Du mußt die Gebrauchskategorie festlegen: *was *Du damit schalten willst und *wie oft *Du schalten willst.
Danach kannst Du den entsprechend der zu schaltenden Leistung auslegen.

Es gibt Trennschalter (darfst Du nicht unter Voll-Last schalten) und Last-Trennschalter (die darfst Du unter Voll-Last abschalten).
Ich würde immer Last-Trennschalter nehmen, da man in der Regel nicht garantieren kann, daß alle Lasten vollständig abgeschaltet sind, bevor der Hauptschalter abgeschaltet wird.


----------



## Dick Morley Fan (25 August 2021)

JSEngineering schrieb:


> Du mußt die Gebrauchskategorie festlegen: *was *Du damit schalten willst und *wie oft *Du schalten willst.
> Danach kannst Du den entsprechend der zu schaltenden Leistung auslegen.
> 
> Es gibt Trennschalter (darfst Du nicht unter Voll-Last schalten) und Last-Trennschalter (die darfst Du unter Voll-Last abschalten).
> Ich würde immer Last-Trennschalter nehmen, da man in der Regel nicht garantieren kann, daß alle Lasten vollständig abgeschaltet sind, bevor der Hauptschalter abgeschaltet wird.


Vielen Dank für deine Antwort!
Hab die Gebrauchskategorien unterschätzt.

Verwendet wird ein Last-Trennschalter.


----------

• Arbeitsaufträge:
A. Bitte entnimm dem Quellenauszug wortgetreu die Passage, die mit „## Dick Morley“ beginnt und bis einschließlich „für deine Antwort!“ reicht.
B. Nenne sämtliche Bezeichnungen für Schalter, die im Quellenauszug vorkommen.

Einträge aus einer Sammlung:

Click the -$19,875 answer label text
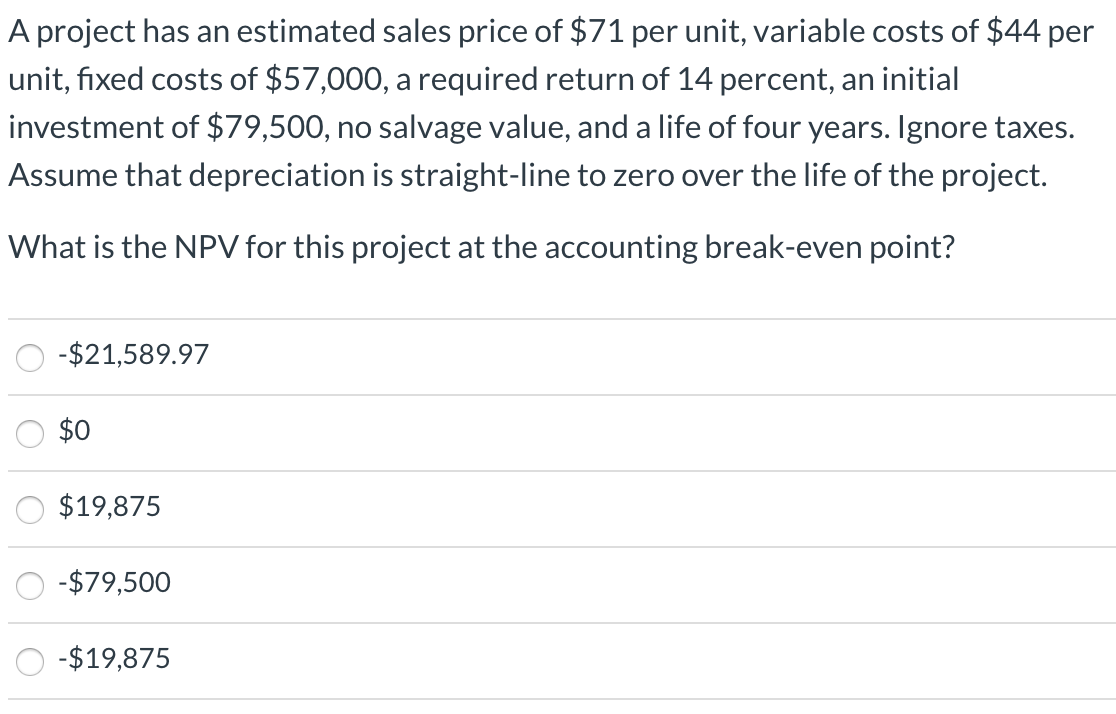The width and height of the screenshot is (1116, 714). point(115,659)
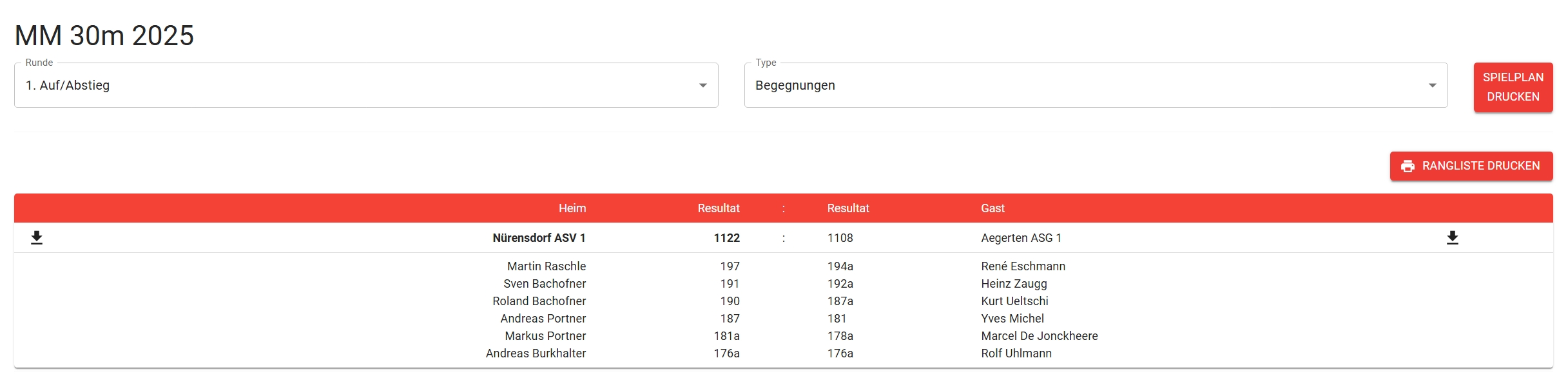Image resolution: width=1568 pixels, height=378 pixels.
Task: Click the MM 30m 2025 heading
Action: (104, 35)
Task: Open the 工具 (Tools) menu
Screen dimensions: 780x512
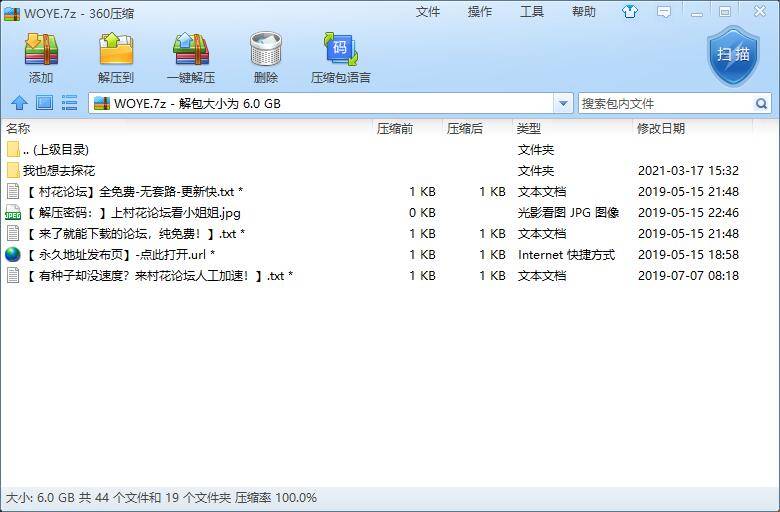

• Lösungen:
A.
## Dick Morley Fan (25 August 2021)

JSEngineering schrieb:


> Du mußt die Gebrauchskategorie festlegen: *was *Du damit schalten willst und *wie oft *Du schalten willst.
> Danach kannst Du den entsprechend der zu schaltenden Leistung auslegen.
> 
> Es gibt Trennschalter (darfst Du nicht unter Voll-Last schalten) und Last-Trennschalter (die darfst Du unter Voll-Last abschalten).
> Ich würde immer Last-Trennschalter nehmen, da man in der Regel nicht garantieren kann, daß alle Lasten vollständig abgeschaltet sind, bevor der Hauptschalter abgeschaltet wird.


Vielen Dank für deine Antwort!

B. Trennschalter, Last-Trennschalter, Hauptschalter